As a licensed practitioner of Chinese medicine I am privileged to witness first hand the effectiveness of the medicine I practice. I often see patients after they have been run through the "scientific evidence based" medical system and they are no better or even worse off. I have treated RN's and MD's with conditions that Western medicine had little or nothing of value to offer who have had dramatic and lasting results with very little financial investment or chemical or surgical invasion of their bodies. To dismiss Acupuncture or Chinese medicine because it does not lend itself well to double blind placebo controlled experiments is like dismissing the whole scientific body of astronomy because such experiments are impossible there as well. As a clinician I am far less concerned with "how and why" and far more interested in THAT that I achieve results. Research scientists are always in position of some degree of disconnect with clinical reality.
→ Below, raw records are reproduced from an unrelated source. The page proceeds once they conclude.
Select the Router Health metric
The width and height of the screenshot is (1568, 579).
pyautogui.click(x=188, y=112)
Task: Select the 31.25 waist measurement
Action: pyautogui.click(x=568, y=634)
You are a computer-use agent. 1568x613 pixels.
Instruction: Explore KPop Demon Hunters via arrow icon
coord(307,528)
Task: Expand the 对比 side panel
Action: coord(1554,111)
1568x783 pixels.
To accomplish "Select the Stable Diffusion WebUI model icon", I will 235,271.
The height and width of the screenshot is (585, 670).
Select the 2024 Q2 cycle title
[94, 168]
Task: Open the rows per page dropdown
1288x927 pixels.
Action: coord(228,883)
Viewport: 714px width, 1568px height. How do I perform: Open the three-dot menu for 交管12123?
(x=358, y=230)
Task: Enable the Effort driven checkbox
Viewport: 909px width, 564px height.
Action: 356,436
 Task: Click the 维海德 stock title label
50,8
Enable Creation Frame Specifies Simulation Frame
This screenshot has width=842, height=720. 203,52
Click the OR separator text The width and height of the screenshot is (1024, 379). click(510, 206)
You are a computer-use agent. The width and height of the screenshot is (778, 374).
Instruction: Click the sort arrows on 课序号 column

Are there charlatans attempting to ride the CAM wave? Yes. Should we speak up against what does not achieve results? Yes. Is Western medicine bad. Clearly not. But to suggest that all CAM is flawed and worthless because some CAM is flawed and of little real clinical use is about the same as suggesting that because there is a clear profit motive and corruption in the drug and medical industries that all Western medicine is flawed.

Kevin Meddleton
January 12, 2009 12:14 PM

One can't help but see Salerno's article and subsequent commentary as a self serving effort to build his "Sham" brand. Implicit in his position is that American consumers are idiots who can't discern when they are being helped and when they are not. My experience is that patients demand results and they don't waste their money or their insurers money if they are not getting substantially better. Its irrational to think that the rapid growth of the CAM field is built on misguided patients who blindly waste their time and money on therapies that don't work. Yeesh!

Sarah LoBisco, ND
January 12, 2009 4:19 PM
http://nd@dr-lobisco.com

I want to thank Deepak Chopra, MD Andrew Weil, MD and Rustum Roy, PhD for this article. I choose a career as an Integrative Health Care Provider, trained in conventional and "alternative" methods, in order to help bridge this gap of misunderstanding that exists in healthcare today.

Instead of focusing on wellness promotion, our healthcare system is one based on disease control. In order to remedy this, we don't need to necessarily attack the tools used in this paradigm (ie. drugs, herbs, therapies) but rather in the conventionally held beliefs of health itself.

In order to help the most people on this planet, healthcare has to re-focus on the patient, not on big industry. Also, for practitioners, it can not be an us vs. them philosophy. We must unite for the good of the patient. One patient at a time, if the focus and intention is on wellness, we will be able to heal the system.

I am glad that this article was written. The public must see the whole truth in order to make empowered decisions based on true science which is an ART of answering questions. If we can't explain why something works, it doesn't negate the pure fact that it does.

We have two options to implement for natural healing modalities: 1.keep asking more questions in order to figure out why they work, and the use the therapy 2. just accept it works, though we don't know why and use it to save lives.